___ Data shown ___
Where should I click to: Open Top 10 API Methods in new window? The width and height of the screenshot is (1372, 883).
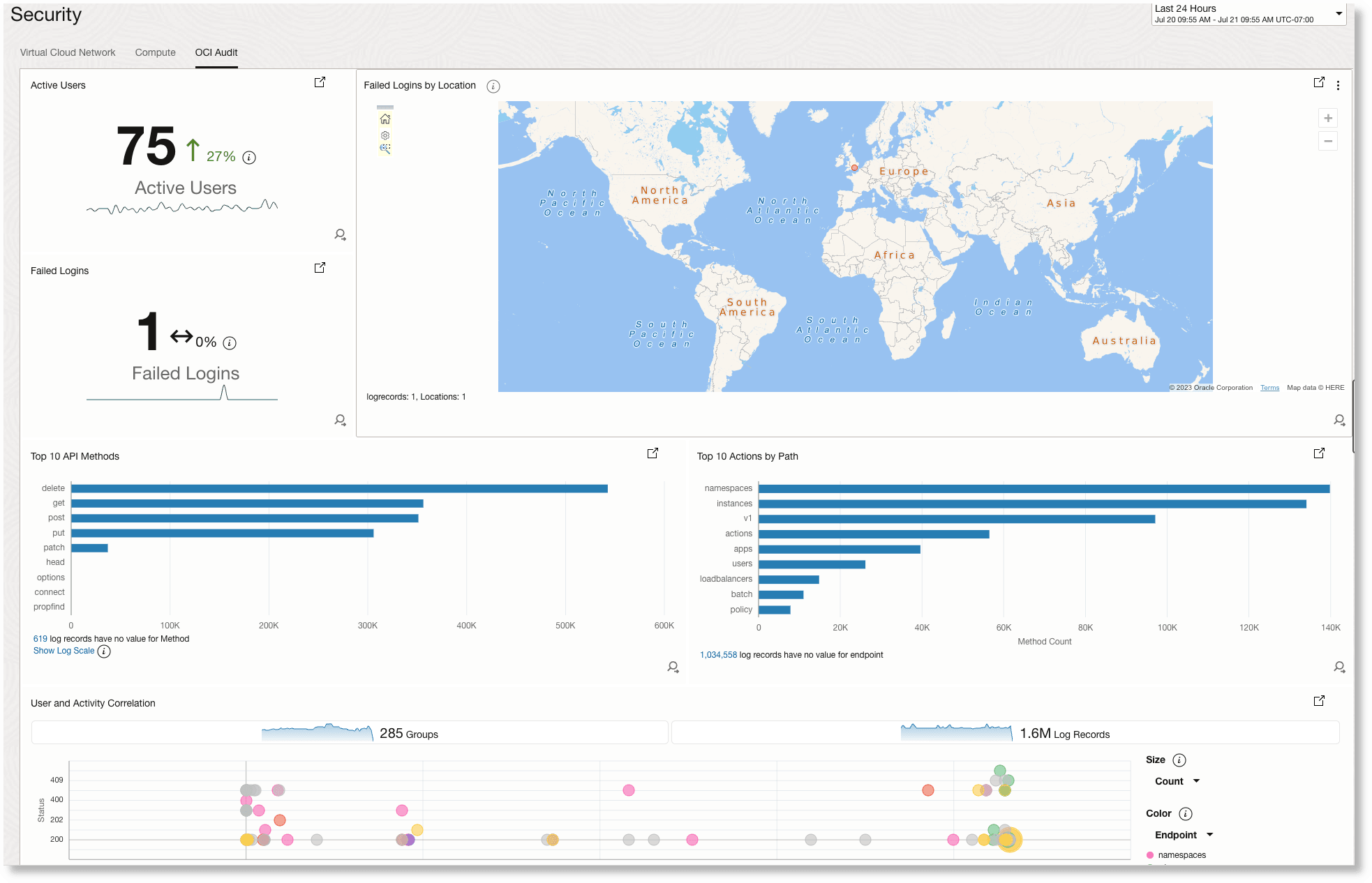tap(652, 453)
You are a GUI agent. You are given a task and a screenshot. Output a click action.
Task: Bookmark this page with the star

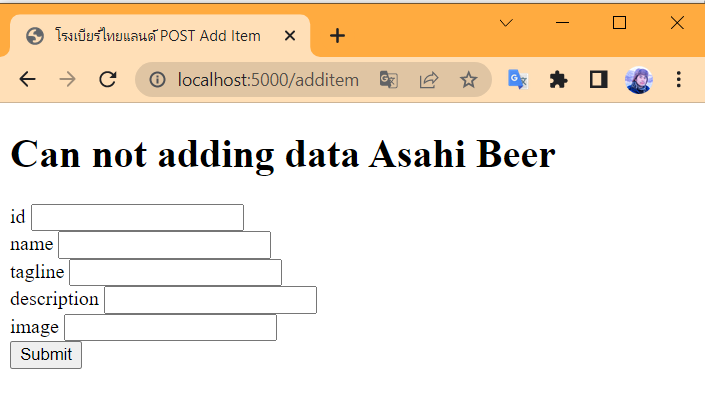click(x=468, y=80)
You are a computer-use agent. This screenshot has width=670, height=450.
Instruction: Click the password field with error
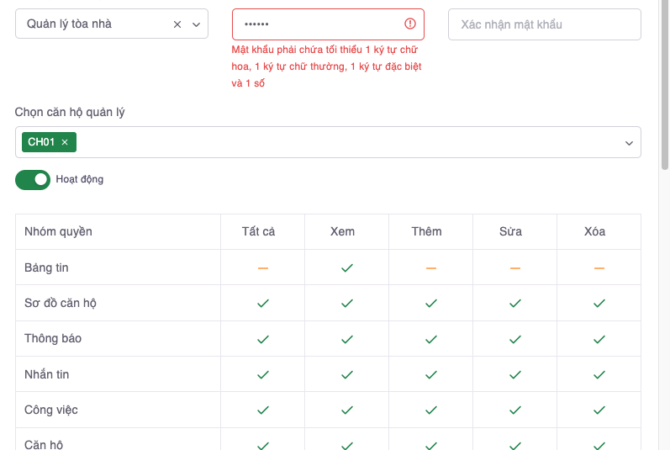[x=315, y=24]
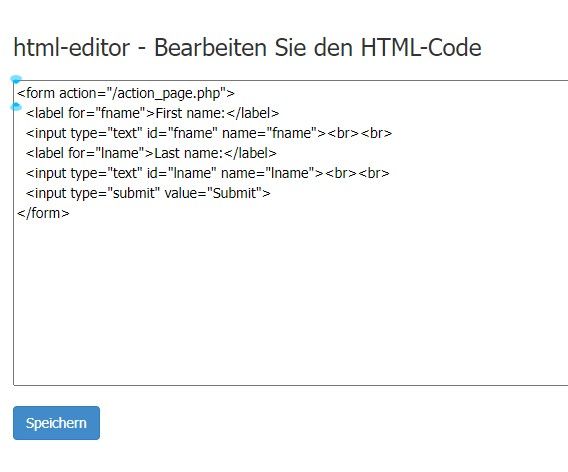Select the lower blue selection handle
Image resolution: width=568 pixels, height=472 pixels.
click(x=16, y=106)
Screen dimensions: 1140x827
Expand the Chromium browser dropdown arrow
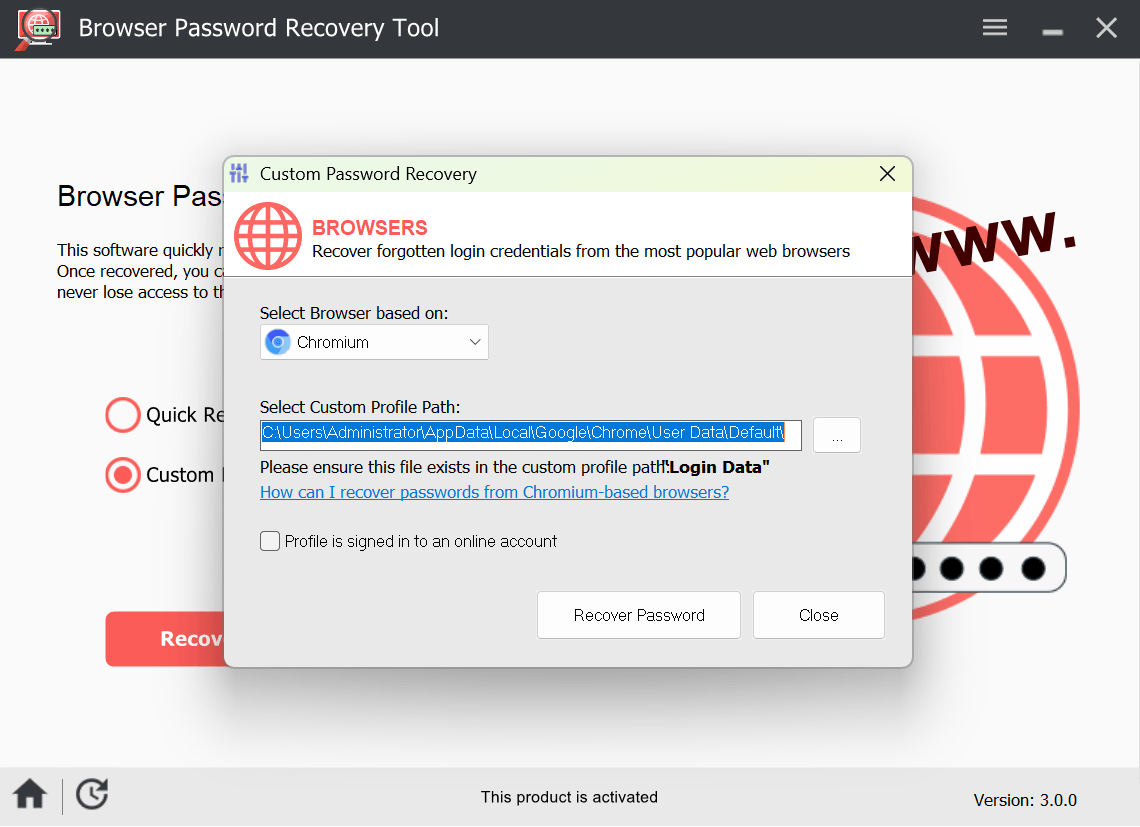pyautogui.click(x=475, y=342)
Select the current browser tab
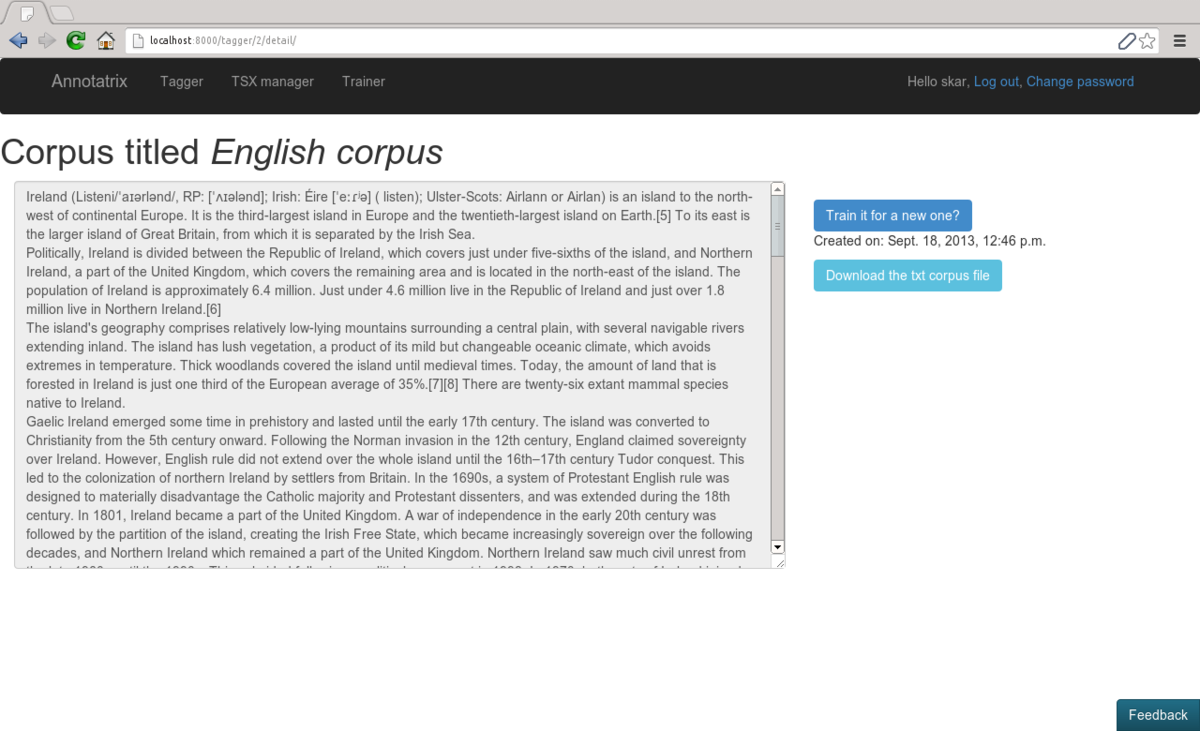The image size is (1200, 731). [x=27, y=10]
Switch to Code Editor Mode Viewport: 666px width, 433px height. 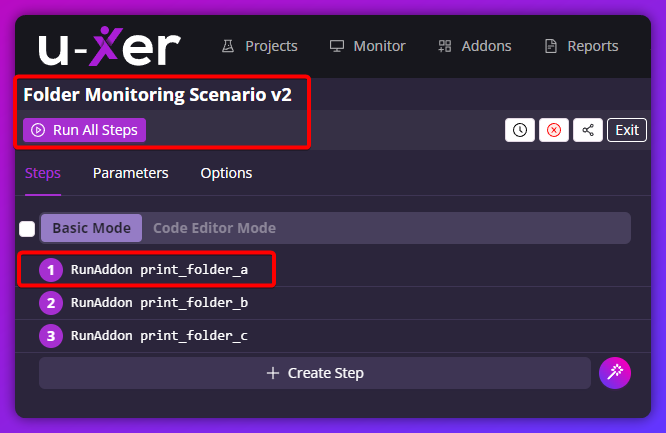click(x=214, y=228)
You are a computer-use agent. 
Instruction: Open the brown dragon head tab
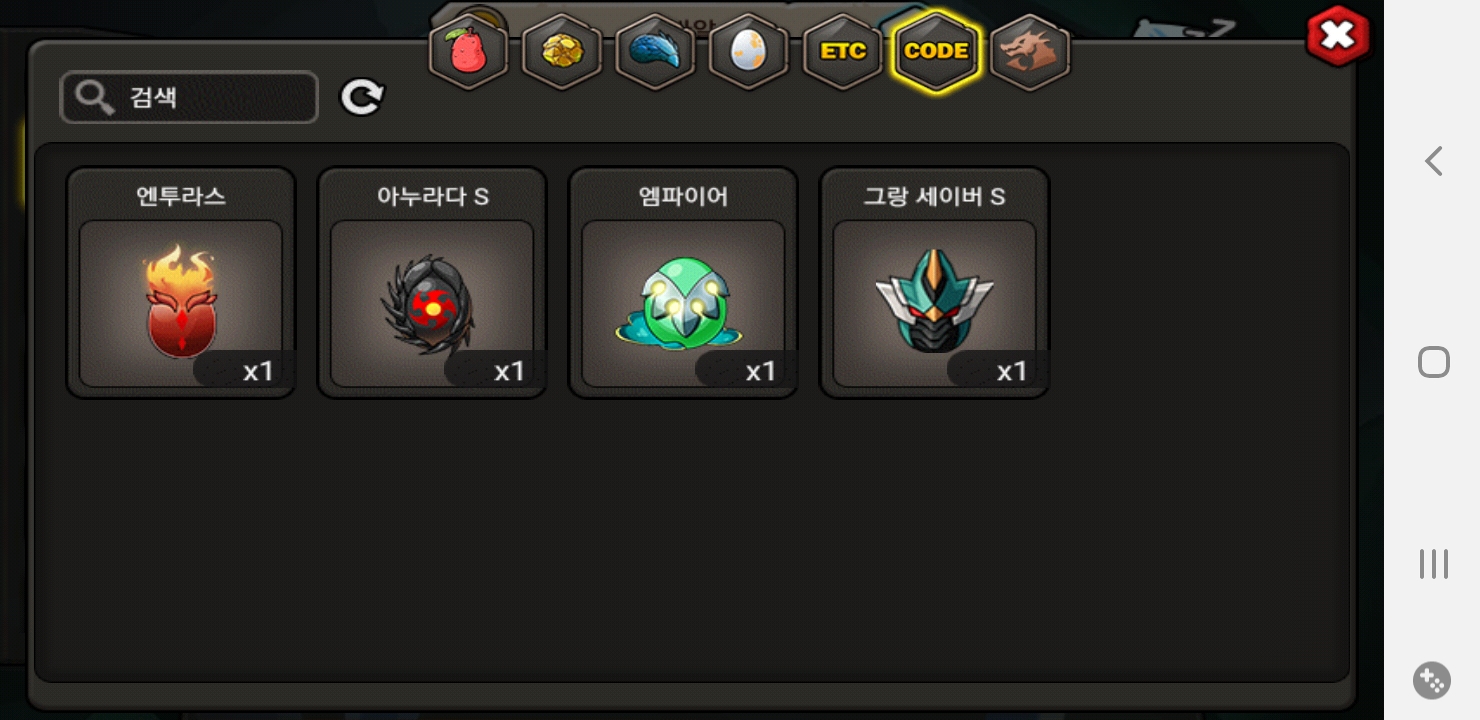[x=1030, y=52]
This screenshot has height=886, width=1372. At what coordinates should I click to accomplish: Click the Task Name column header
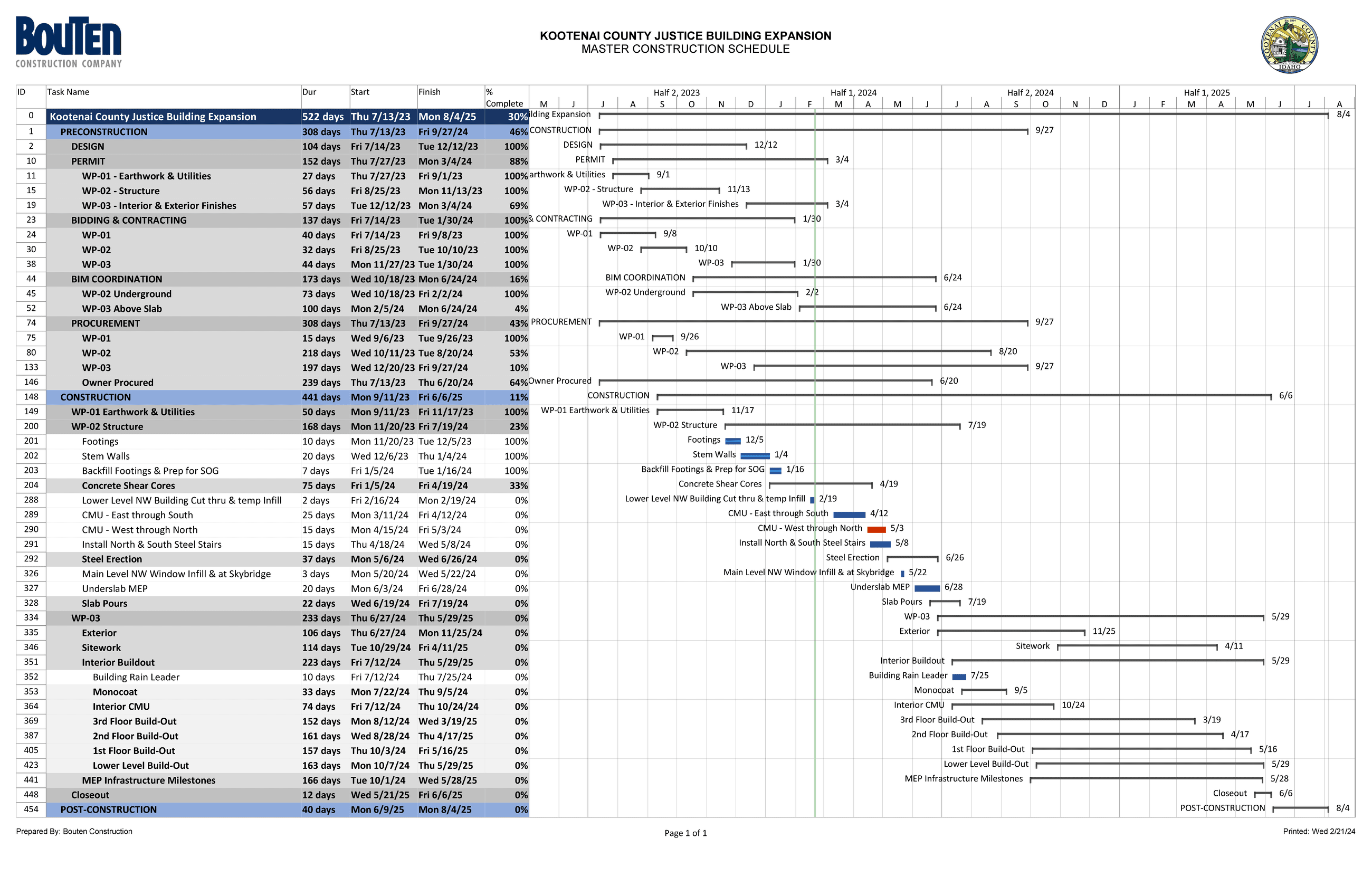(x=69, y=91)
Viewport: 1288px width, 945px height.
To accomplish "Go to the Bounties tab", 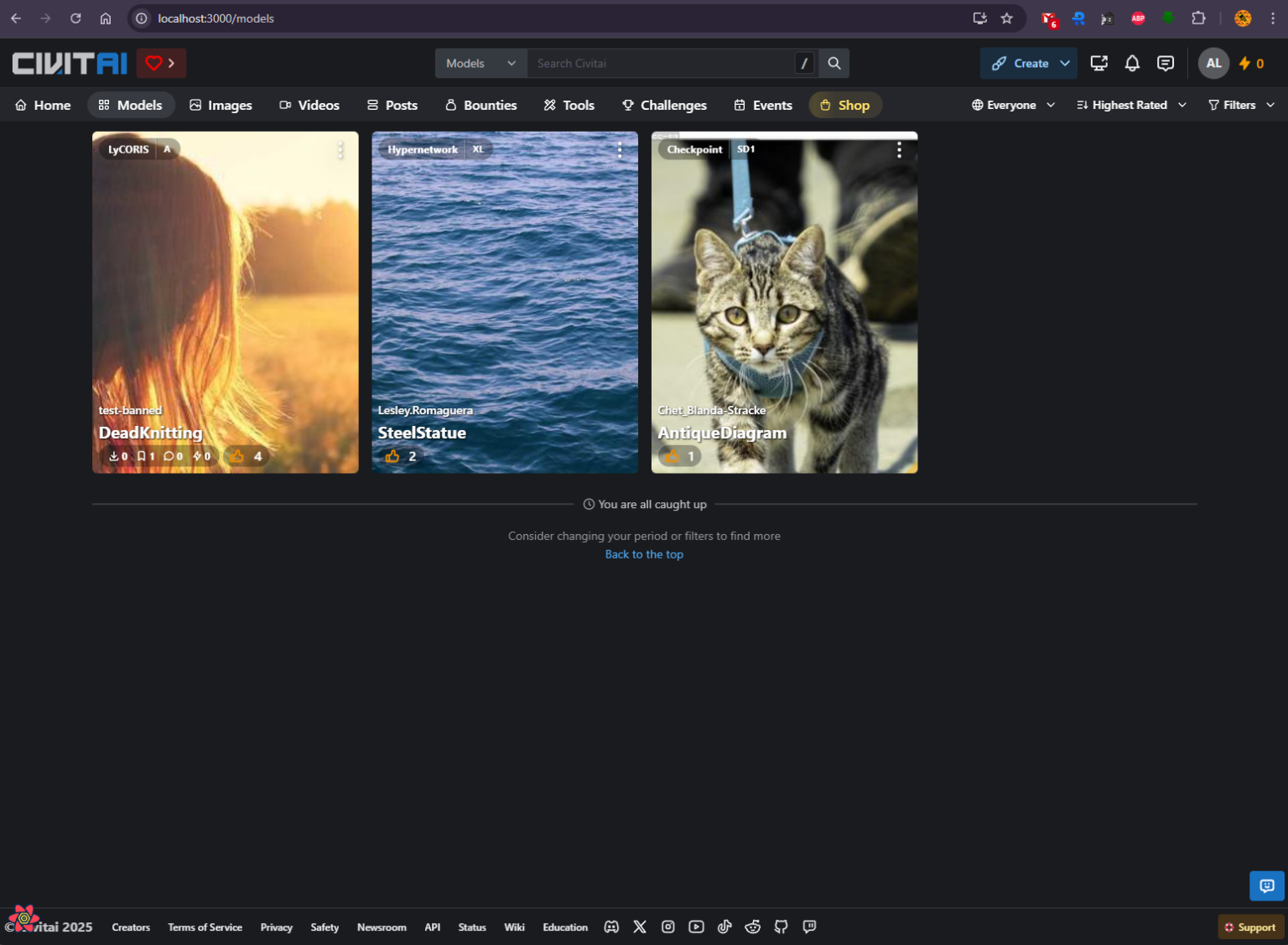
___
> **Stated exercise**: Copy the lines from the one containing "Viewport: 1288px width, 945px height." through the end of the records, replacing "Bounties" with "Rewards" and keeping everything else the same. Leave the pictures out of your answer.

> **Result**:
Viewport: 1288px width, 945px height.
To accomplish "Go to the Rewards tab", 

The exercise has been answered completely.